So with all this success in State College, is this community in wrestling-rich Pennsylvania one of the of the best places for an amateur wrestler to be?

“I don’t know if it’s the best place, but it’s what we want it to be,” said Cody Sanderson, the brother of Cael and assistant coach at Penn State. “That was one of the Cael’s things when he came to Penn State. If we work hard and do things right, we can make this a destination to be.”

Cody admitted it was a little bit of a surprise when past World and Olympic medalists like Gilman, Snyder and Maroulis reached out to the NLWC coaching staff.

“But these are competitive individuals and they want to do everything they can to reach their goals,” Cody said. “They were looking around and felt there were some things that we offer here, and wanted to be part of it or at least have the opportunity to learn about it.

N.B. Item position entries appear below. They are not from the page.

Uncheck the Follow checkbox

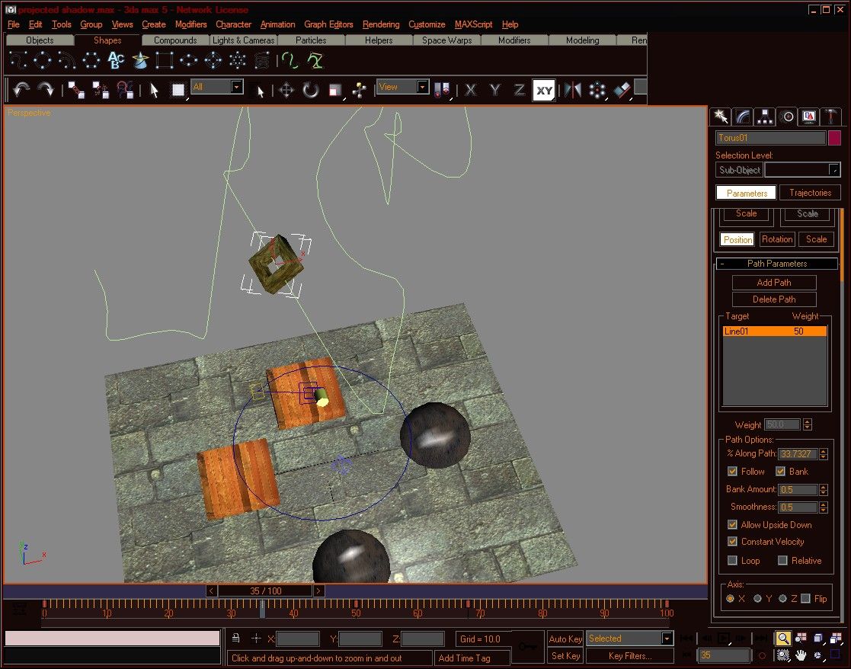tap(732, 471)
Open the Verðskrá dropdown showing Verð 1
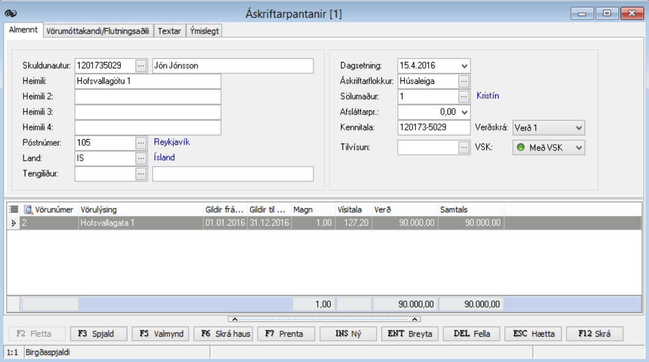This screenshot has width=649, height=362. tap(578, 128)
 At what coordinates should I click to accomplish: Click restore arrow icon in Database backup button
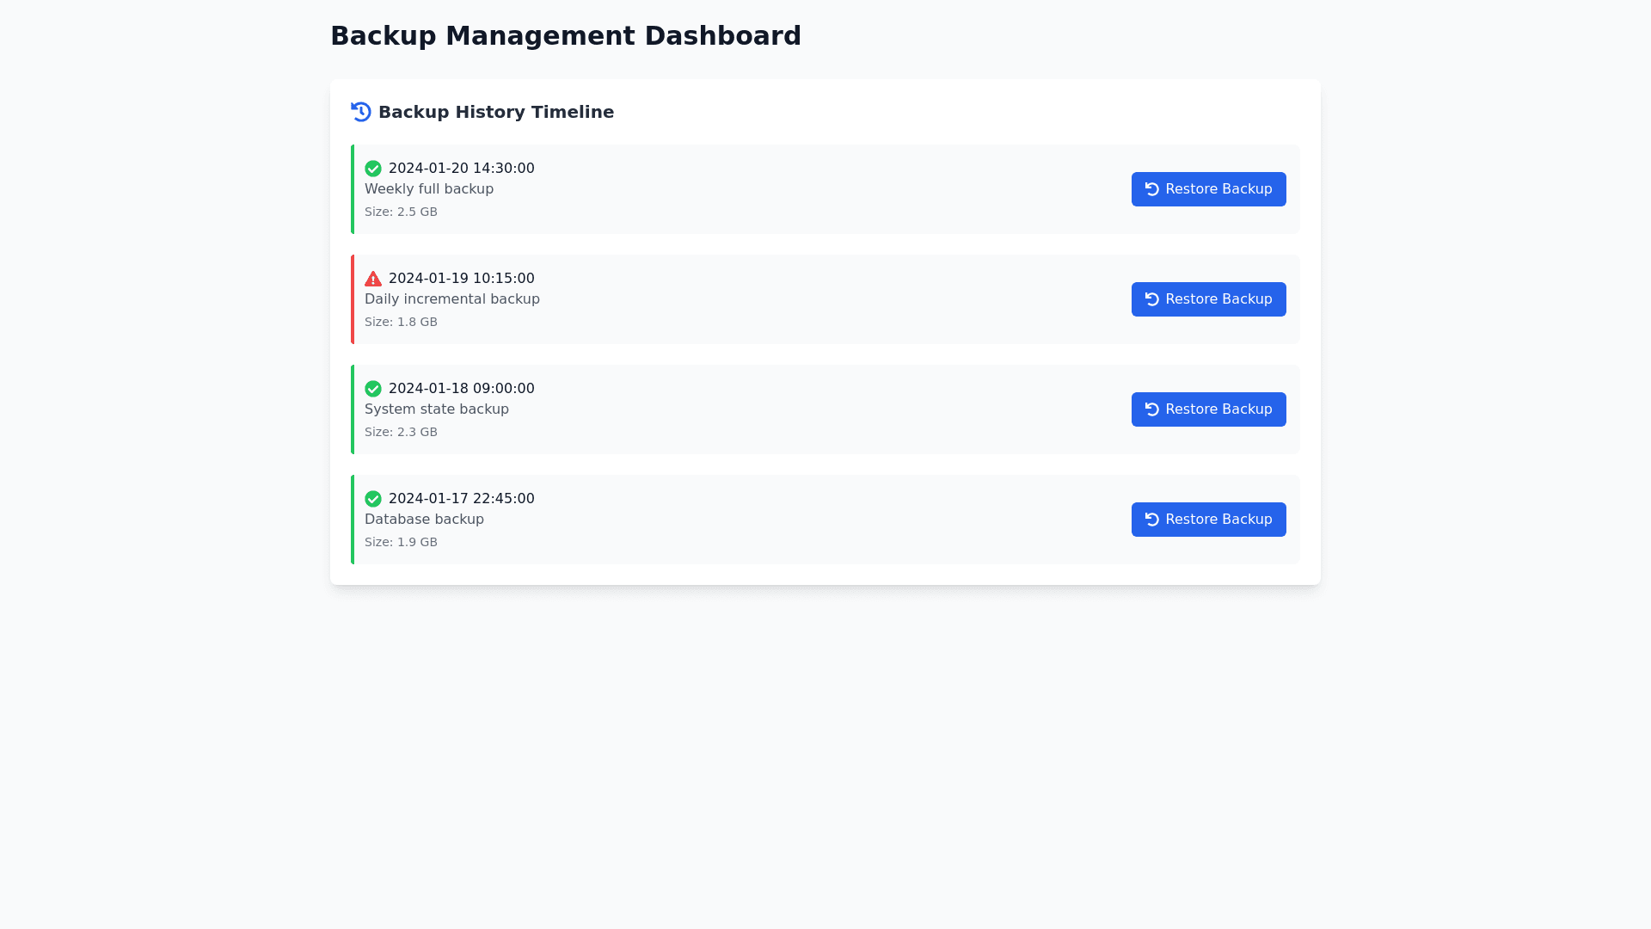(1152, 520)
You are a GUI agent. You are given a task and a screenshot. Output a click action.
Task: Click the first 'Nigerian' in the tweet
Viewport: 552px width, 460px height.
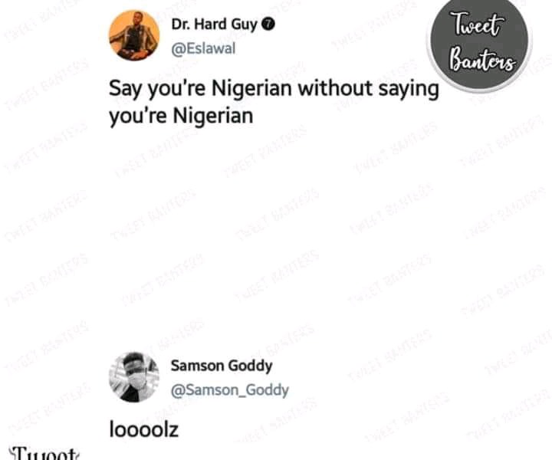pos(251,88)
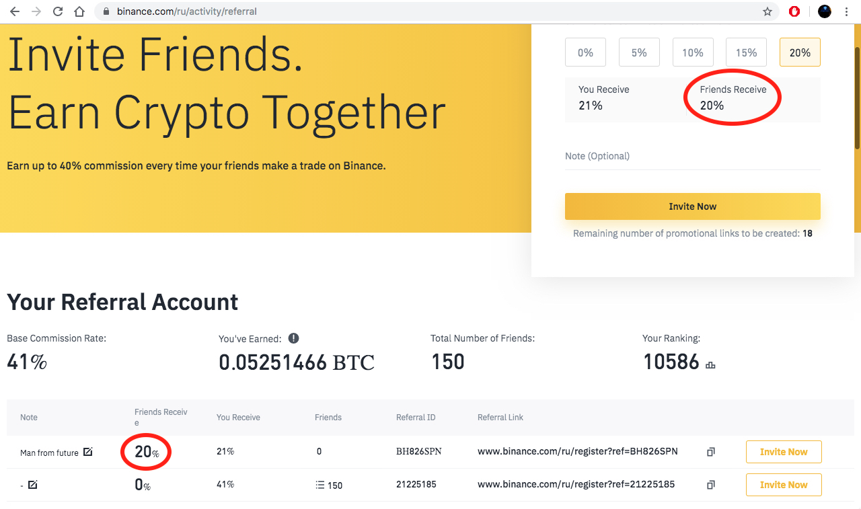Go to the browser home page icon

point(79,11)
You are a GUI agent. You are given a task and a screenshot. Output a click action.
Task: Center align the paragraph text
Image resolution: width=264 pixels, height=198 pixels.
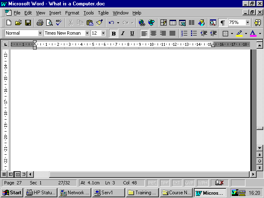pos(153,33)
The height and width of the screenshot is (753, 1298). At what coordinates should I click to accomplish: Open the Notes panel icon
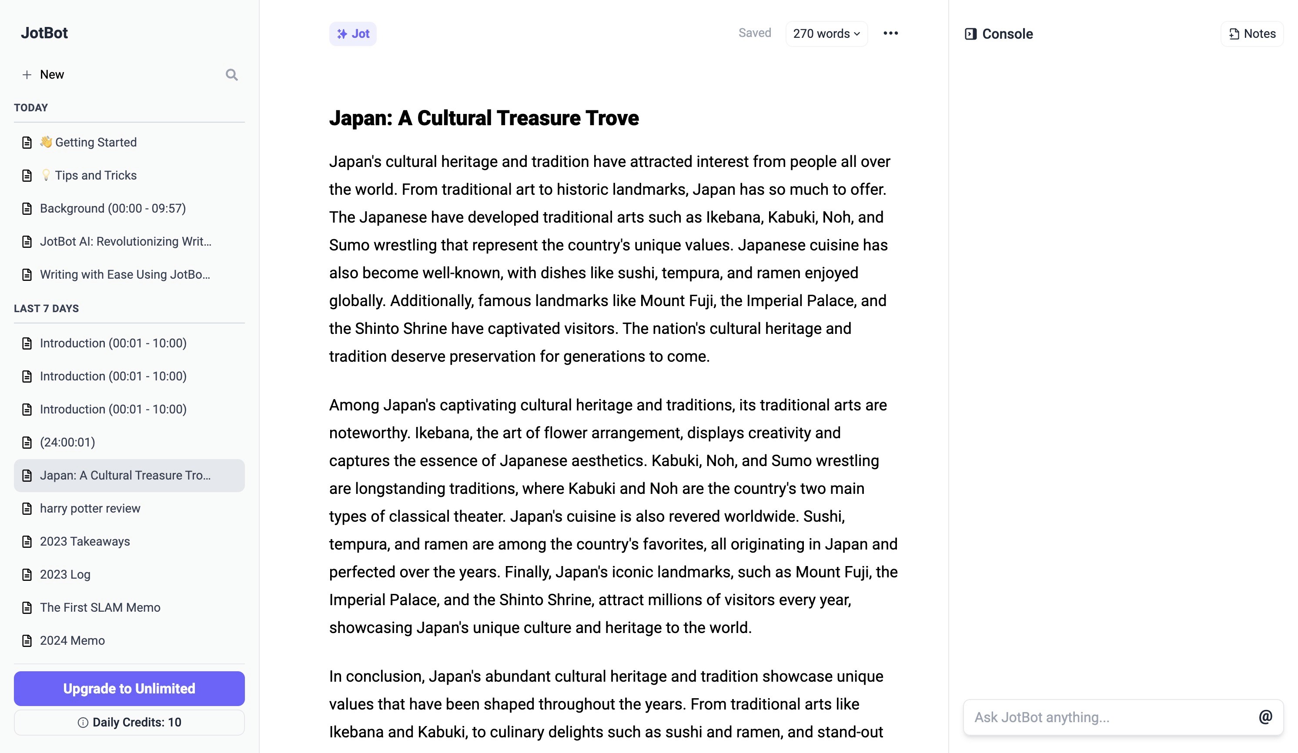[1235, 34]
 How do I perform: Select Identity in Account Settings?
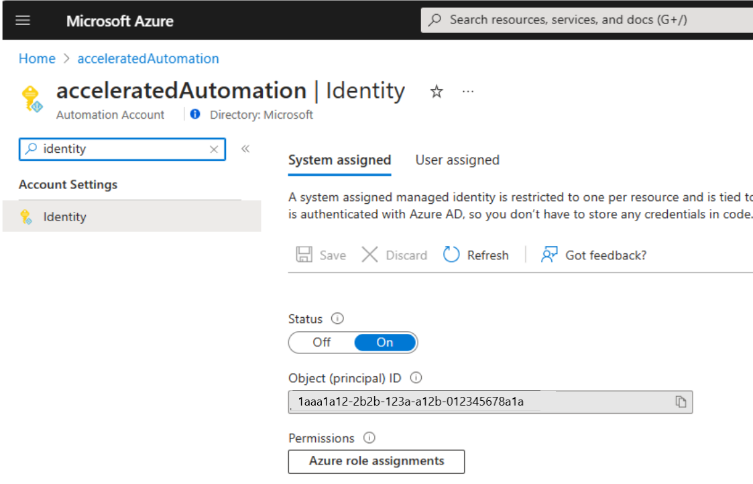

It’s that simple. They want to win and were willing to take a risk.”

How did the NLWC coaches deal with wrestlers who had already learned how to be successful elsewhere?

“It’s a difficult process to figure out because they are successful,” Cody said. “They are from great programs and have had great coaches. In some cases, we wanted to make sure we didn’t mess them up.”

Cody Sanderson also credits the winning environment and tradition around State College for helping these Olympians; similar to what the Nittany Lion coaches preach to high school wrestlers they recruit.

“At the foundational level, our elite wrestlers are getting the same message as our incoming young athletes,” Cody said. “They hear the same training philosophy. The only difference is that we tell the younger guys to do what you are told. Work hard, be grateful and you will be successful.

“With the older athletes, there is a little bit more of a collaboration. ‘Let’s talk about what you’ve done and where you need to get to and how we get you there.’ We have some great guys with some great knowledge. They know how to train and have a pretty good idea of what they need. But there are always different perspectives out there.”

There is no doubt there is a lot of talent in the NLWC wrestling room; so much that it leads to head-to-head meetings between NLWC teammates … as was the case between Taylor and Nickal.

“That’s one of the most challenging things we have to deal with,” Cody said. “It was something we thought about going into the Trials because we thought it was going to happen. It went well, but I think we could have done a better job. We communicated with the athletes and they knew what to expect.

“This is a challenging sport and there is only one spot (at a weight) on the Olympic Team. These guys are competitive. It’s a sensitive thing. I’m so happy for the guys who made the team but my heart aches for those who didn’t.”

“It was a weird emotion,” said Taylor after beating Nickal, who had defeated 2019 World Team member Pat Downey and former NCAA champion Zahid Valencia to earn a shot against Taylor in the finals.  “We are challenged every day and none of us would be where we are without each other.”